Тропа им хорошо была видна. Федин шел впереди, угрюмый, как всегда, чем-то недовольный и раздражительный. Рядом с ним на поводке, высунув язык и заискивающе поглядывая на хозяина, юлил Смирный. Сзади, сбив на затылок фуражку и расстегнув ворот гимнастерки, враскачку, точно ладья на морской зыби, плыл Ефим Поповин. Он не смотрел ни на контрольную полосу, ни по сторонам, точно шел совсем не вдоль границы, а по городскому проспекту, беспечно и бездумно.

Глебов закипал от негодования и ждал: обратят внимание на брошенную им вырезку из газеты или пройдут мимо. Вот Смирный остановился, понюхал газету, весело завилял хвостом: должно быть, учуял знакомый запах. Федин остановился, поднял бумажку, брезгливо повертел, прочитал и бросил. Пока он читал, Смирный понюхал свежий след Емельяна, посмотрел в сторону елочек, за которыми прятались лейтенант и ефрейтор, но особого беспокойства не проявил, не чувствуя поощрительной поддержки со стороны хозяина. Наряд продолжал путь вдоль контрольно-вспаханной полосы.

Тогда Глебов вышел из засады и обнаружил себя. Федин был немножко смущен внезапным появлением начальника заставы. Поповин поспешно поправил фуражку и стал застегивать ворот гимнастерки. Ему это сразу не удавалось: толстые пальцы-сардельки никак не могли справиться с пуговицами. Федин докладывал угрюмо, ожидая замечаний:

- Товарищ лейтенант, пограничный наряд в составе пограничников Федина и Поповина несет службу часовых участка. За время несения службы ничего существенного не обнаружено. Старший наряда Федин.

- Существенного не обнаружено, а несущественного? - строго спросил Глебов. Он был со всеми строг, когда дело касалось службы.

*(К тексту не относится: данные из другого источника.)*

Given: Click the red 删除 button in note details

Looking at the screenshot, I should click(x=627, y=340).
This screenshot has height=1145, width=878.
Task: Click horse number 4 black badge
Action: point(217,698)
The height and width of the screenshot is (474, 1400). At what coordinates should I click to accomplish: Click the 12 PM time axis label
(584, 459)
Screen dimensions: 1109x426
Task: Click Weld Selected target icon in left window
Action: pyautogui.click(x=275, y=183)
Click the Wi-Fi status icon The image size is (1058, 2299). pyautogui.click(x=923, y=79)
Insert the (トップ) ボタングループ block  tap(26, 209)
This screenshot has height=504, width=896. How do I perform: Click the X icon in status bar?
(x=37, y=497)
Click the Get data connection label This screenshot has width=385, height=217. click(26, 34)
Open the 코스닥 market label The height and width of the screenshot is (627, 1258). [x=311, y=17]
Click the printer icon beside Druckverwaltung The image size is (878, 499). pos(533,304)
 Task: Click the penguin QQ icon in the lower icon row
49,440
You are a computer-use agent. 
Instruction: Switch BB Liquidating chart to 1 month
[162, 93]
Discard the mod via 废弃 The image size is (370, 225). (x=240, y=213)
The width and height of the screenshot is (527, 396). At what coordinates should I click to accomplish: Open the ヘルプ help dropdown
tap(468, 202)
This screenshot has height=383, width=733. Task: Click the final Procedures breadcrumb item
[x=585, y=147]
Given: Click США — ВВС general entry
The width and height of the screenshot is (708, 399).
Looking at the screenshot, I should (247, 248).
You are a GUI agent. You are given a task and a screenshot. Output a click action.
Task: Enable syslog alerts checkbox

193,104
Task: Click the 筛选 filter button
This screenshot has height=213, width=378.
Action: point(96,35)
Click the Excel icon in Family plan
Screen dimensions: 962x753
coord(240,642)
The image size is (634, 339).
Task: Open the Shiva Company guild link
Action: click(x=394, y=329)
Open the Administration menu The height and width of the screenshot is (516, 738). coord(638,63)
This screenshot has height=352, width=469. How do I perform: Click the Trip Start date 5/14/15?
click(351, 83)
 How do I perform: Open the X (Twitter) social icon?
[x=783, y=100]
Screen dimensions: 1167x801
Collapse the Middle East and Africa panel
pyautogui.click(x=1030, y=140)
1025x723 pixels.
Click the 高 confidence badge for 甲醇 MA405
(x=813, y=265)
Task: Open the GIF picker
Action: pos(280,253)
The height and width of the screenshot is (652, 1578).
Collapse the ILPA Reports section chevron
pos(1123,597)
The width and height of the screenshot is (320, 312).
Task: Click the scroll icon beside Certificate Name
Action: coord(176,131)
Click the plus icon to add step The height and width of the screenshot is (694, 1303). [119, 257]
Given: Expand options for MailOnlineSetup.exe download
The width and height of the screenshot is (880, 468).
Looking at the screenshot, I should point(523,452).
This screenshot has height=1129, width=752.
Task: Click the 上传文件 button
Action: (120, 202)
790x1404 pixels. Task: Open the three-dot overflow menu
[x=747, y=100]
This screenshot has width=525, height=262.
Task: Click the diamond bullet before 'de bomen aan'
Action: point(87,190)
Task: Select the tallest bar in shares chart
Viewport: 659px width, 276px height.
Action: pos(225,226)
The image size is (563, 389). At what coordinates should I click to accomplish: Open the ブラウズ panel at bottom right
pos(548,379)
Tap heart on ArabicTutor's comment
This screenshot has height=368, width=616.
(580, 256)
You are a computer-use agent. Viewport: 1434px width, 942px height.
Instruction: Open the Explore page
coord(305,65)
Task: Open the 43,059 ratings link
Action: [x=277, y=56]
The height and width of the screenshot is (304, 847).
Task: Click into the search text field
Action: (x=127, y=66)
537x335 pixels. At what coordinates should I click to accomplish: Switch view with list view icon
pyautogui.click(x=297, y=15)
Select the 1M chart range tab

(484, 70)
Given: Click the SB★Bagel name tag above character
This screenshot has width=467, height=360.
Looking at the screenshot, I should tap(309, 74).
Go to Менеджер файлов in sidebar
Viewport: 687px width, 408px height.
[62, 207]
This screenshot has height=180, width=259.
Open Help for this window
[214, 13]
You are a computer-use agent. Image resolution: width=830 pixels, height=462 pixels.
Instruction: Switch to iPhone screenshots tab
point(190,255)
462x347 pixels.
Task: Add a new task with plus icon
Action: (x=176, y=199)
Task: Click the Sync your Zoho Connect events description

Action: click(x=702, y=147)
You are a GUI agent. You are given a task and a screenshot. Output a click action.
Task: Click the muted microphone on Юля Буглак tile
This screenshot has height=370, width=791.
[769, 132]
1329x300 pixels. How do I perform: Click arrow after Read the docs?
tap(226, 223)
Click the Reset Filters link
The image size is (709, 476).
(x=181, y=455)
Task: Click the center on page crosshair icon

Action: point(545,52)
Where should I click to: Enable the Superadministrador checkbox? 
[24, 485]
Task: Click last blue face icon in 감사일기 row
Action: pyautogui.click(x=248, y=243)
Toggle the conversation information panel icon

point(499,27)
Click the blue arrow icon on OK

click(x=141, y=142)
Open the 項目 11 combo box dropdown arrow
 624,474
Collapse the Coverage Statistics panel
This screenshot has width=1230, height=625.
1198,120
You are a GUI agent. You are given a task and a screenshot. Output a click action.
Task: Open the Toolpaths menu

- То же самое, - неловко пожал плечами Федин.

- Я видел, как вы что-то подняли и бросили.

- А-а, это так, бумажка, - ответил Федин и посмотрел в сторону, где он поднял и бросил газетную вырезку.

- Доложите: кто на нее обратил первым внимание - вы или эс-эс Смирный, что это за бумажка, как и когда она сюда попала? - потребовал Глебов.

Федин догадался, что лейтенант наблюдал за нарядом, ответил в точности так, как было на самом деле:

- Бумажку обнаружил Смирный, это кусок старой газеты. Как она попала? Мог кто-нибудь из наших пограничников бросить… - тушуясь, начал объяснять Федин, но Глебов резко перебил его:

- Из наших никто не мог бросить. Вы, Поповин, могли бросить?

- Нет, - ответил Поповин, вытягивая вперед сдвоенный подбородок, и глупая улыбка расползлась по его жирному лицу.

- Вы, Шаромпокатилов?

- Нет.

- Вы сами, Федин, могли бросить у дозорной тропы какой-нибудь посторонний предмет?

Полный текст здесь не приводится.